Craig Stewart est né en 1980 au Royaume-Uni. Il a fait partie de la Islington Mill Art Academy créée en 2006 à Salford près de Manchester, une école montée et gérée par des artistes, et proposant une alternative aux écoles d’art classiques. Actuellement, il vit et travaille à Berlin.

Craig Stewart trace des traits. De petites lignes fines tel un outil que l’on pourrait croire versatile. Dans son dessin transparait à la fois une pratique du geste et un certain goût de mystère. De cet incessant travail de tracé émane une structure dense et délicate construite avec une patiente infinie. Par la répétition de ce motif de trait, il construit un paysage dont la réalité est habitée par le détail, un territoire dans lequel le mouvement léger du dessin fait apparaître des formes fondues. Ce procédé méthodique nous invite à la contemplation, tout comme à une prise de conscience du labeur de l’artiste. L’ouvrage est long. Pour ses grands dessins de 100 x 70 cm, la construction peut prendre plusieurs mois, car il lui faut sans cesse passer du point de détail à la vision globale de son œuvre.

Le temps est une notion essentielle dans le dessin de Craig Stewart. En allant à l’encontre de la frénésie habituelle de notre quotidien urbain, l’artiste recherche l’ennui dans ce qu’il génère un espace de questionnement intérieur et, pour finir, une liberté. Son travail minutieux et répétitif lui permet d’exprimer ses pensées, ses souvenirs.

Pour la série des Containers, neuf dessins de 100 x 70 cm sont à venir. Les deux premiers sont exposés dans l’exposition Sentimental procedures. Deux niveaux de lecture sont à l’œuvre dans cette série : la forme externe et l’image interne, un paysage léger recomposé à l’aide de petits traits, comme des pixels. Pour cette série, le désir de l’artiste est de réunir des moments passés, des endroits qui lui sont chers. Il est question ici pour le visiteur de projeter ses propres souvenirs et pensées grâce à l’expérience d’un dessin partagé et protéiforme.

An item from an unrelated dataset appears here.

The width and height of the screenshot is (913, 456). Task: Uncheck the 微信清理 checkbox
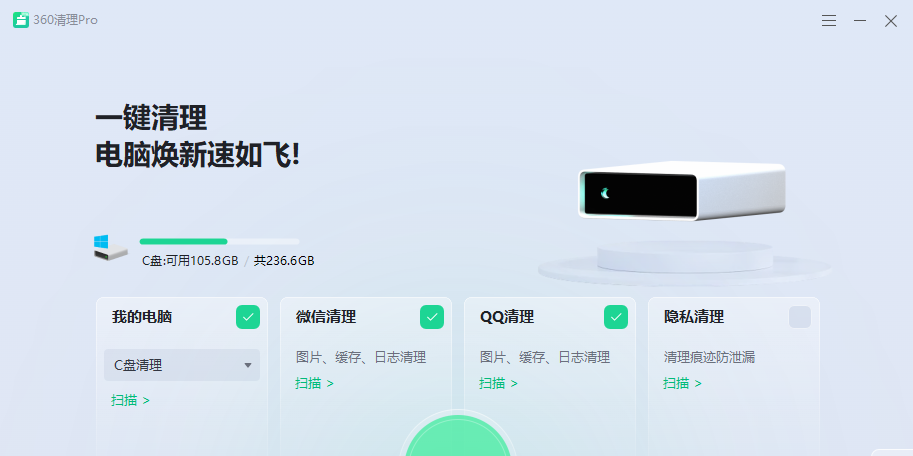tap(432, 317)
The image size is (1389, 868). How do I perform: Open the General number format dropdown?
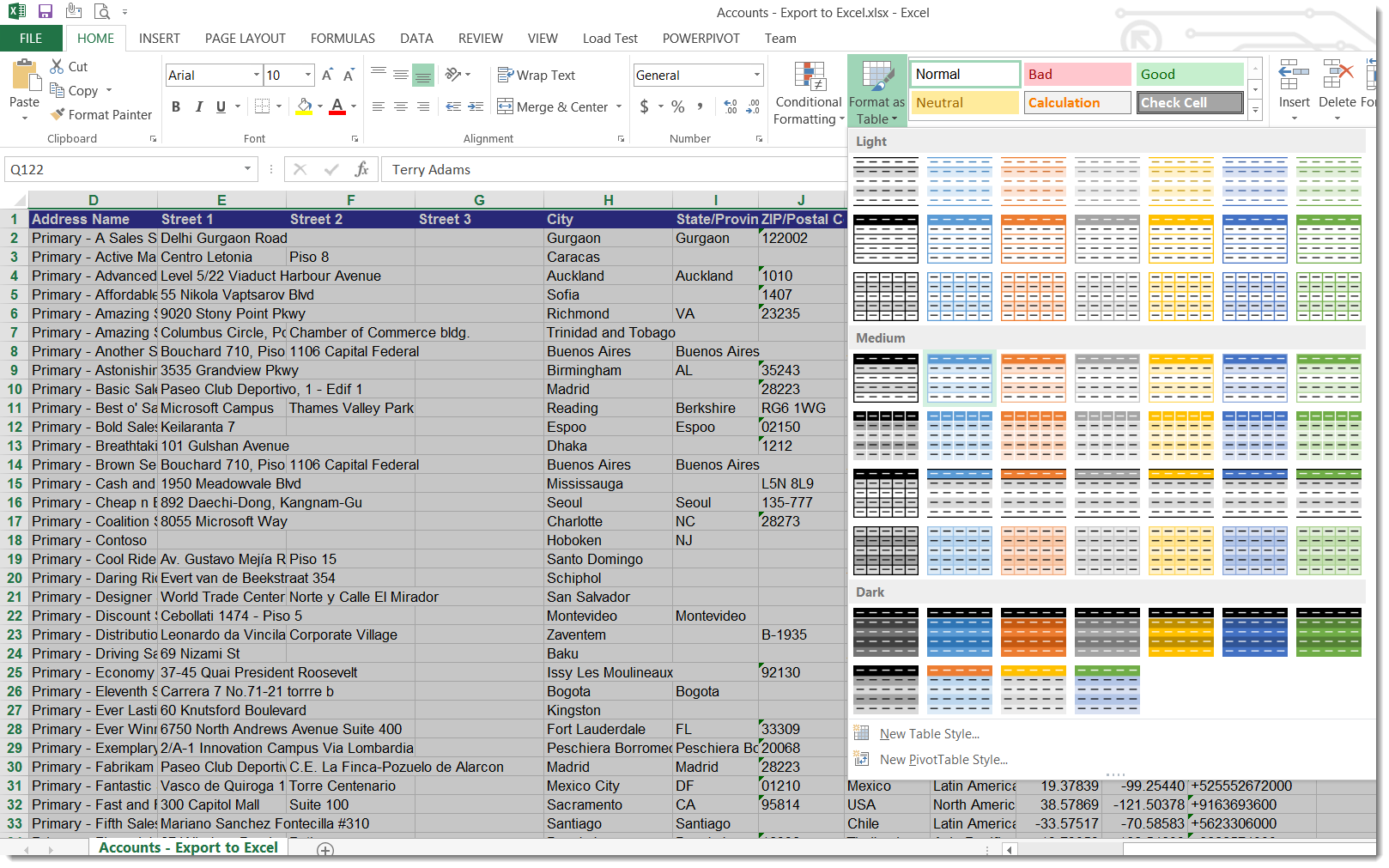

Dans la série Hours, il s’astreint, pendant soixante minutes précises sans pause ni interruption, à tracer des lignes de petits traits sur des cartes postales anciennes. Il y a 24 dessins, échos des 24 heures d’une journée. Dans cette série, Craig Stewart transpose la routine du quotidien comme on écrirait une liste de courses, un numéro de téléphone. Les noter ainsi est une manière d’externaliser sa mémoire, mais à l’aide d’informations non représentatives. Chaque Hours Drawings est un enregistrement réel d’une heure de sa vie. Sorti de son contexte de création, celui ou celle qui regarde l’œuvre peut, encore une fois, y placer sa propre histoire. S’approprier ce stockage d’informations abstraites créé ainsi une chaîne de communication entre l’artiste et le spectateur. En reportant la trace du temps dans une pratique solitaire, son geste humble devient comme une cérémonie de l’intime qu’il souhaite partager.